### Pointing records for screenshots and pages
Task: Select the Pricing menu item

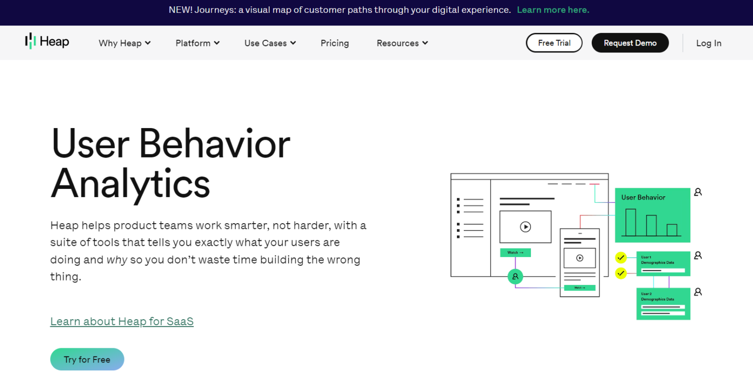Action: [334, 43]
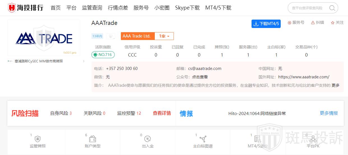The image size is (348, 155).
Task: Open the 出入金 deposit icon
Action: 148,139
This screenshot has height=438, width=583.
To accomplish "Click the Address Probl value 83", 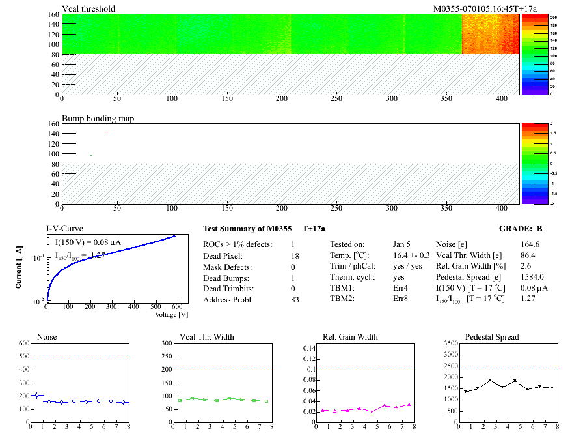I will point(295,300).
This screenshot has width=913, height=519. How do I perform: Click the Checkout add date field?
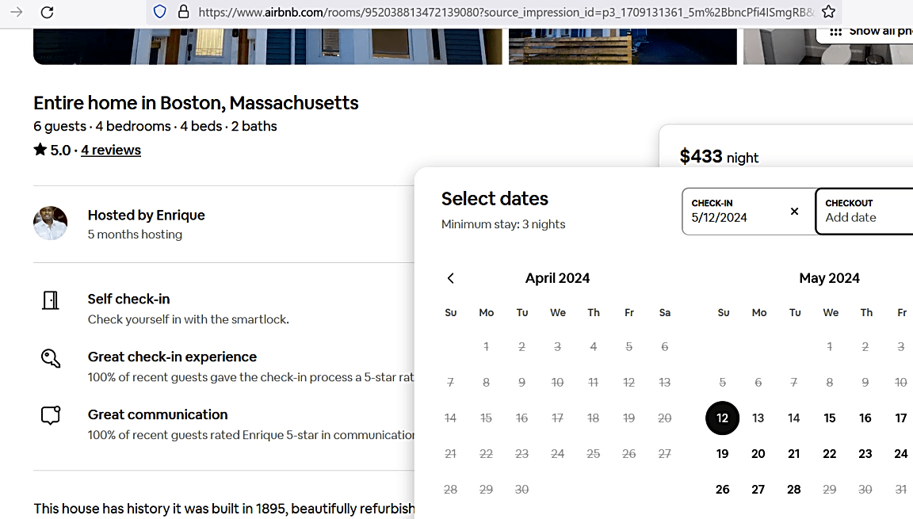(x=864, y=212)
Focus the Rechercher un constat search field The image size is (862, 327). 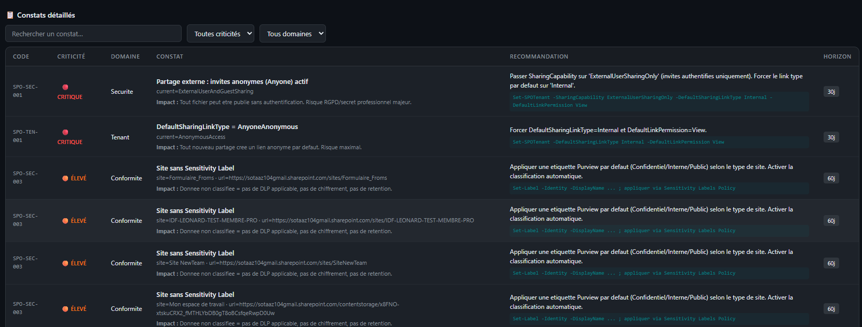tap(93, 34)
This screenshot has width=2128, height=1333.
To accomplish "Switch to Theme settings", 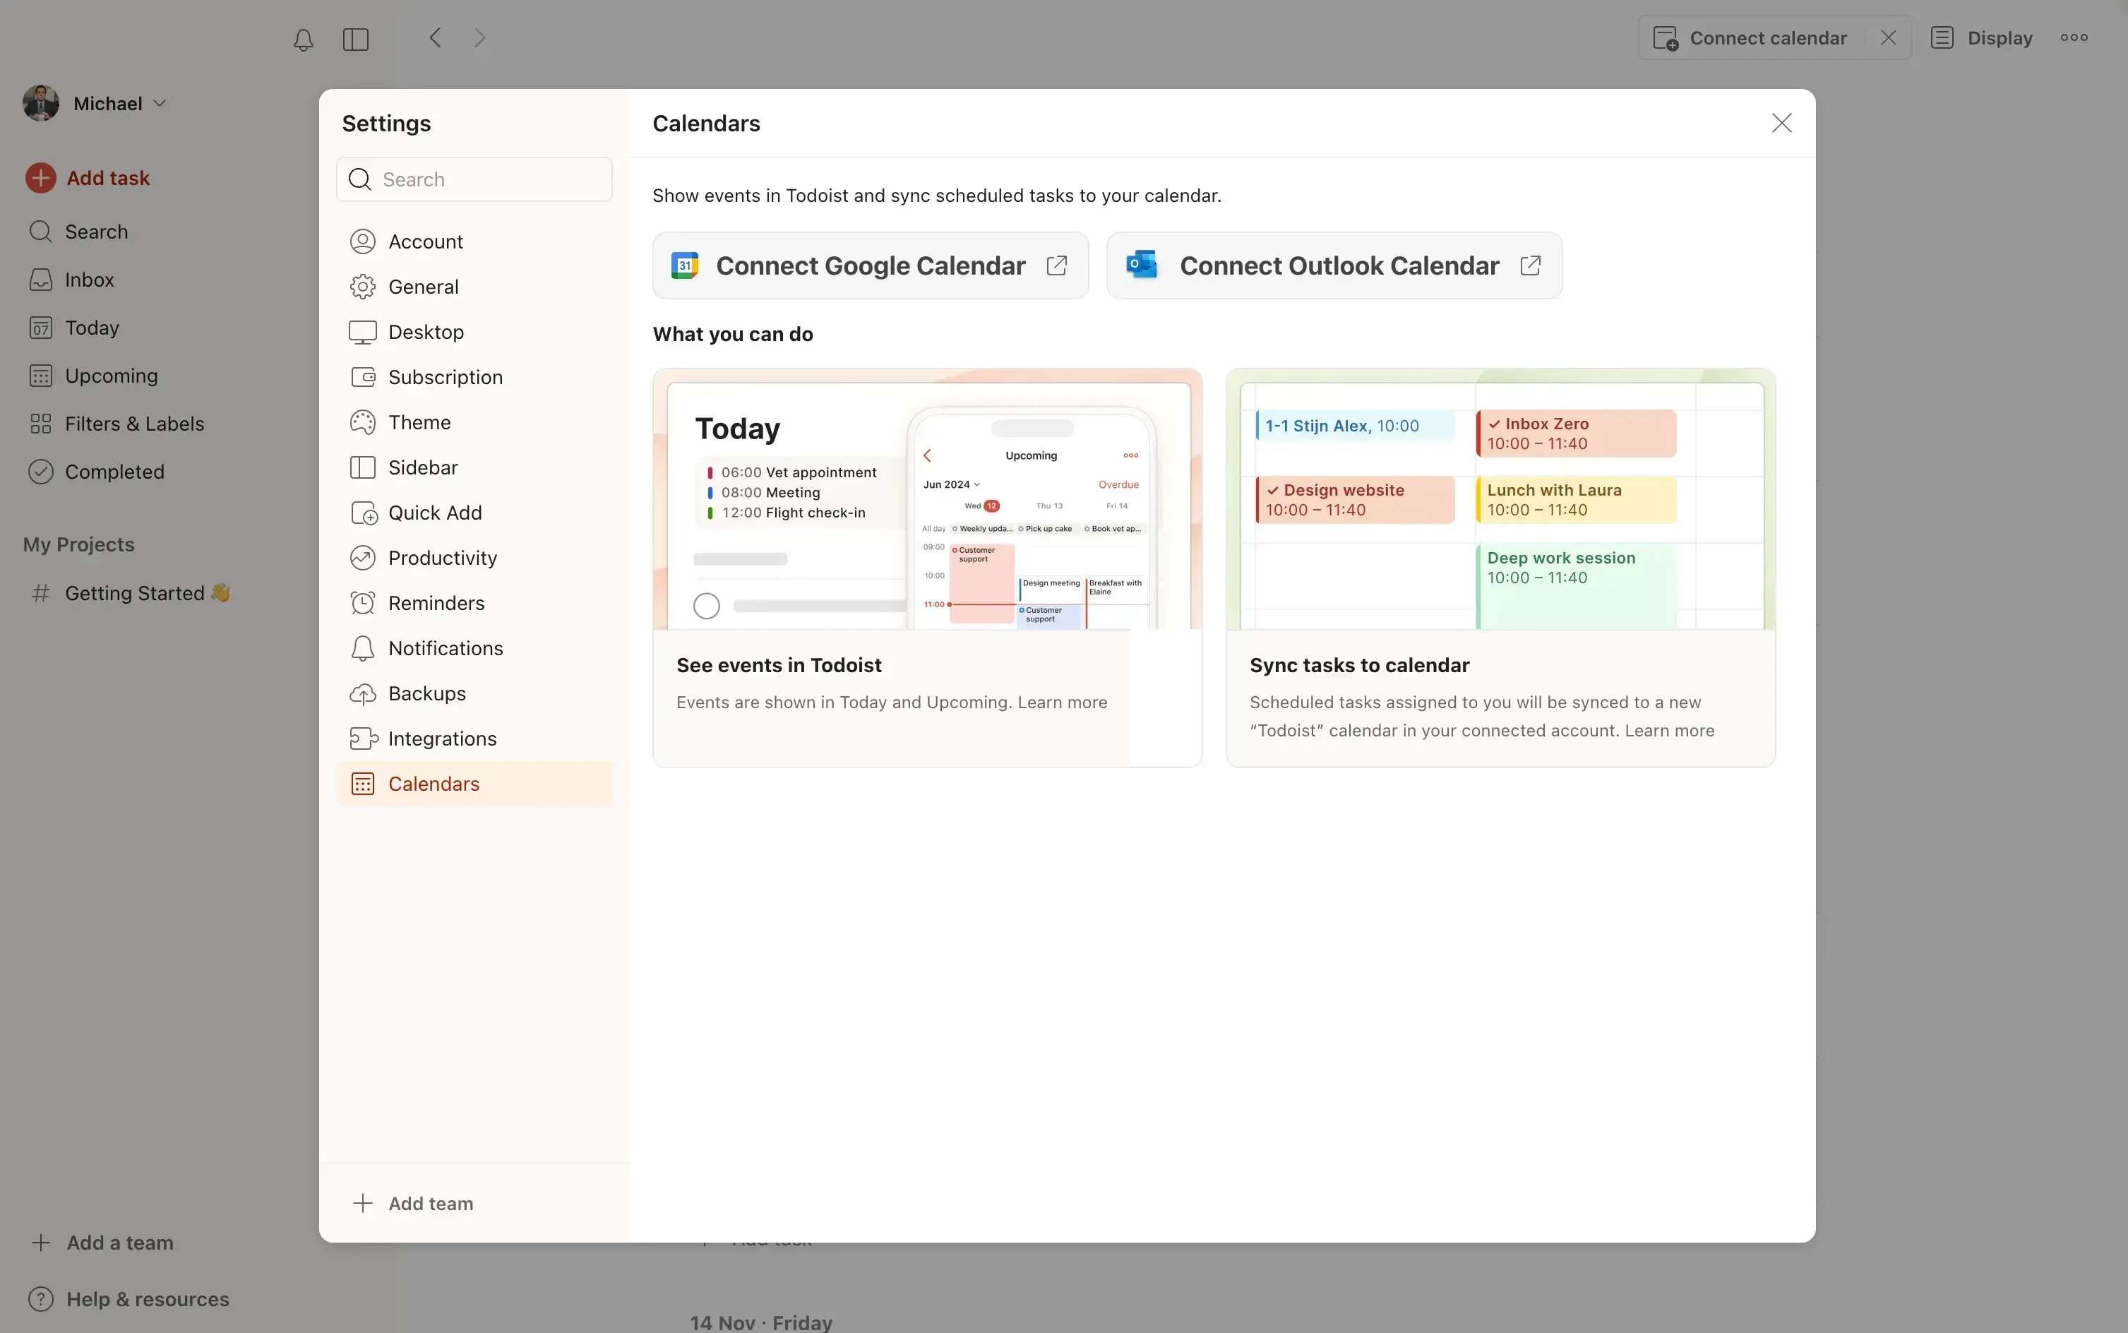I will coord(420,422).
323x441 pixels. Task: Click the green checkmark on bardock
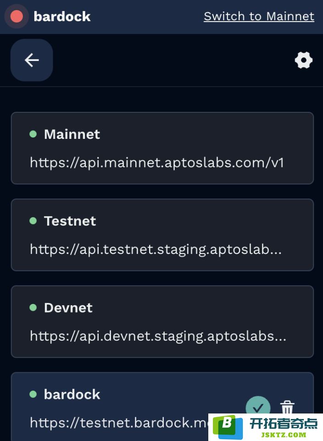[x=258, y=407]
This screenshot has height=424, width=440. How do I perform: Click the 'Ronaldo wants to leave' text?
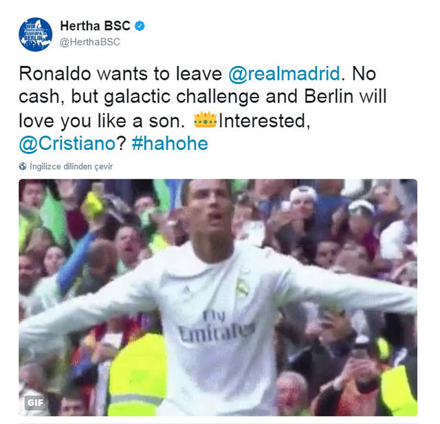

### JOB
Lay out as a numbered list the part of the data that opens with the line containing "323x441 pixels. Task: Click" and runs through the end of the data. Skip blank lines and leave the pictures out.

### THE RESULT
1. 323x441 pixels. Task: Click the green checkmark on bardock
2. [x=258, y=407]
3. This screenshot has height=424, width=440. How do I perform: Click the 'Ronaldo wants to leave' text?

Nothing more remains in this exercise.